Ridurre il debito pubblico, che grande notizia

venerdì 2 giugno 2017


Certo che se il Governatore Ignazio Visco non ci avesse detto dell’importanza di ridurre drasticamente il debito pubblico e che senza consumi la produttività è indipendente dal costo del lavoro, noi da soli non ci saremmo mai arrivati.

Insomma, che dire dei soliti pistolotti del vertice di un organismo fra quelli che di responsabilità nella storia politica, economica, finanziaria in Italia ne hanno eccome. Non bisogna dimenticare, infatti, che solo da noi è potuto accadere che una Banca centrale offrisse ripetutamente le più alte cariche della Repubblica e dell’esecutivo negli anni, anzi nei decenni.

Una cosa simile non è mai accaduta in Francia, Germania, Inghilterra, Spagna, mai dai vertici delle Banche centrali si è passati ai vertici dell’esecutivo e del Paese.

Meno che mai è potuto accadere in quei Paesi come il nostro dove l’opacità, i dissesti, gli intrecci singolari e poco chiari fra politica e mondo bancario, sono stati troppi e gravi. Dunque anche Bankitalia prima di tutto dovrebbe, per un verso guardare in se stessa e per l’altro affrontare una profonda ristrutturazione strutturale e organizzativa. Ancora di più dovrebbe farlo a proposito di riforme, allorché con l’istituzione dell’Euro i compiti delle Banche centrali sono diminuiti e cambiati.

Dalla creazione della Banca centrale europea, infatti, tutte le Banche centrali hanno spostato la loro operatività essenzialmente in materia di controllo e vigilanza sugli istituti di credito.
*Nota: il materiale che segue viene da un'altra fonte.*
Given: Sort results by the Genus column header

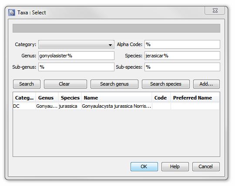Looking at the screenshot, I should [47, 98].
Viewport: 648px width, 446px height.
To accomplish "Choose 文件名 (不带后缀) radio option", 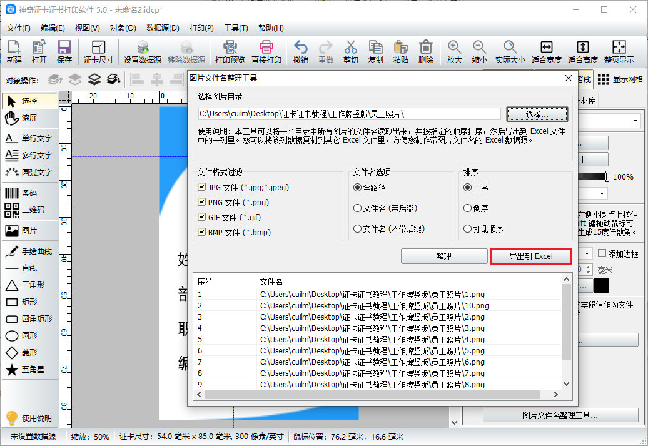I will [x=357, y=229].
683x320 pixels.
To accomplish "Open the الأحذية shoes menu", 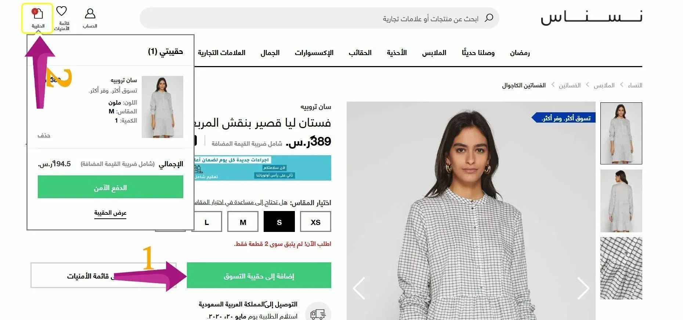I will 397,53.
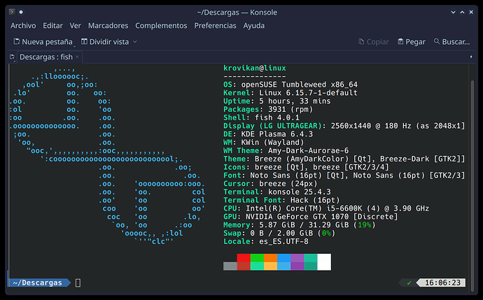Expand the Dividir vista dropdown arrow
Image resolution: width=483 pixels, height=300 pixels.
coord(135,42)
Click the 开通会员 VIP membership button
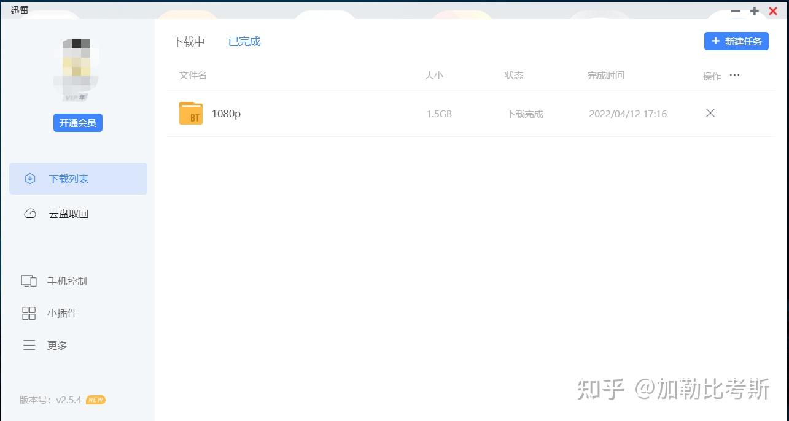The image size is (789, 421). 77,122
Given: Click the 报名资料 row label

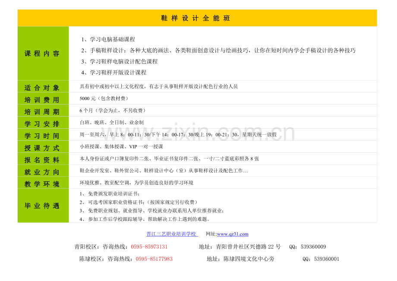Looking at the screenshot, I should [x=42, y=160].
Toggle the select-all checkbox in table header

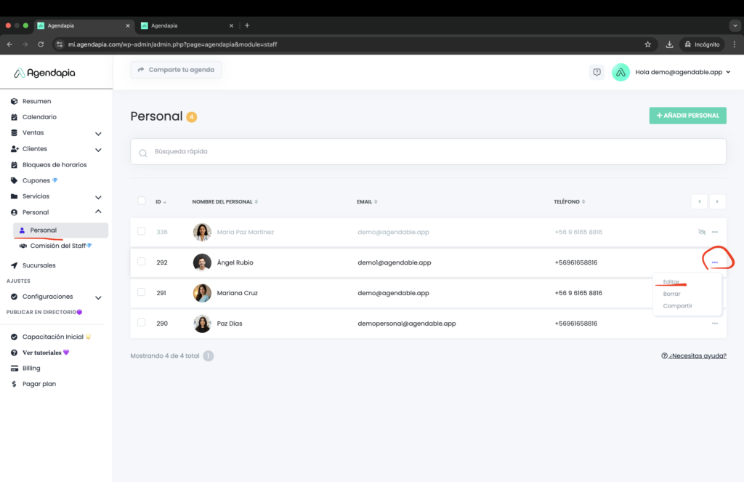click(142, 201)
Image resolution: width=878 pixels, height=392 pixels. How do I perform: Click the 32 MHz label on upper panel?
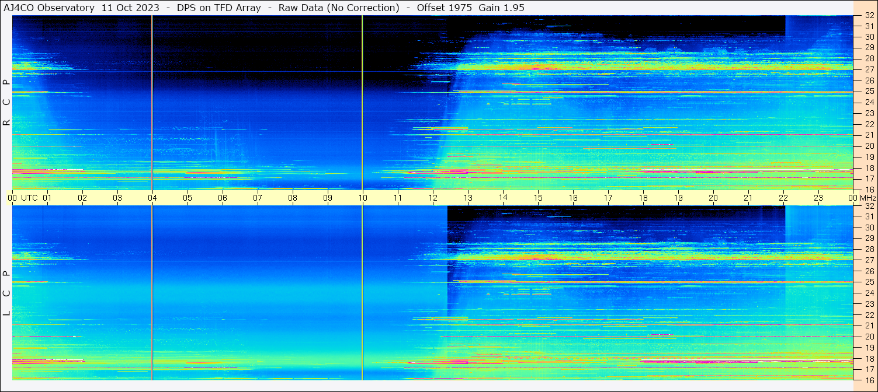[x=869, y=16]
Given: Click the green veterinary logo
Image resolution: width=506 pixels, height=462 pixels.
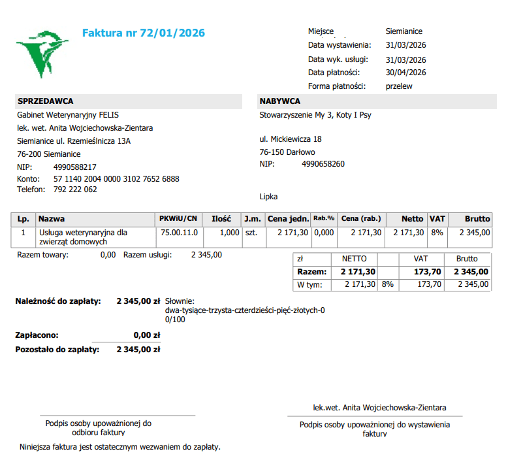Looking at the screenshot, I should [42, 54].
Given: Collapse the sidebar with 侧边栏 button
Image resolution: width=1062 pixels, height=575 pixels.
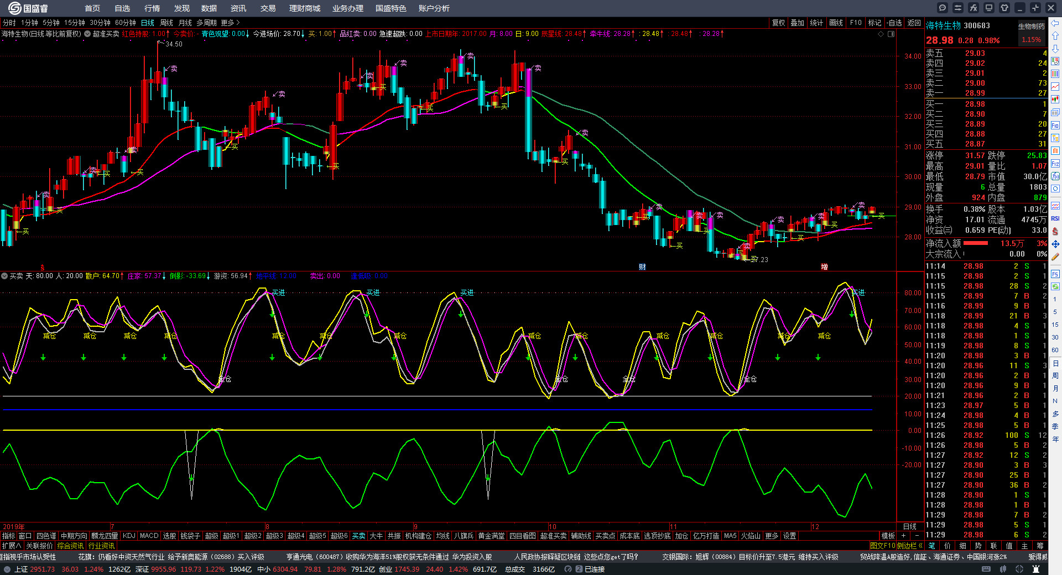Looking at the screenshot, I should (910, 546).
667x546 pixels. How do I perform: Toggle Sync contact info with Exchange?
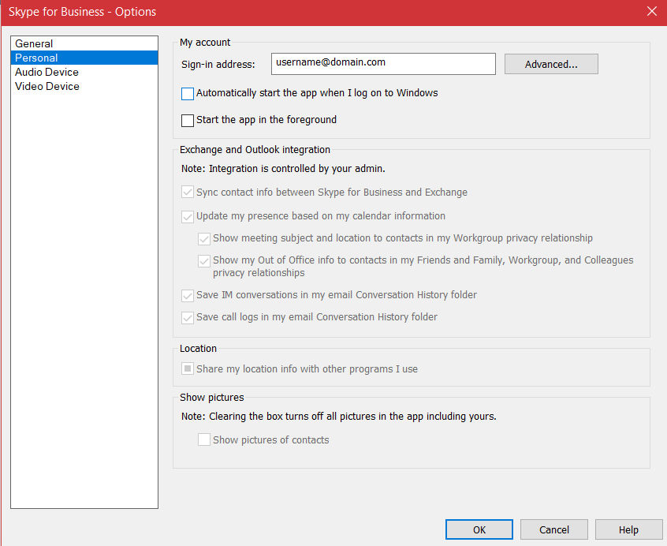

Controllo e vigilanza che nel caso italiano, vista l’enormità di mezzi e uomini di cui dispone Bankitalia, dovrebbe funzionare non alla perfezione ma di più. Al contrario, invece, molti sono i dubbi e le perplessità intorno a episodi di cui ancora si fa fatica a capire il perché siano stati possibili. Al netto di tutto questo, condividiamo ovviamente le raccomandazioni del Governatore Visco, perché sono sia di buon senso e sia scontate, per chi abbia a cuore spassionatamente le sorti del Paese.

L’Italia, infatti, non può accingersi al 2018 né senza un Governo nuovo sostenuto da una maggioranza ampia e coesa, né senza un programma rivoluzionario rispetto agli zuccherini precedenti. Debito, fisco, giustizia, apparato pubblico, Statuti speciali, welfare, sono capitoli che oramai più che di una riforma hanno bisogno di una rivoluzione in senso liberale, sostenibile e trasparente ed efficiente. Solo così potrà esserci futuro, altrimenti finiremo in un cul-de-sac di sacrifici, povertà e tartassamenti tali, da far invidia alla Grecia.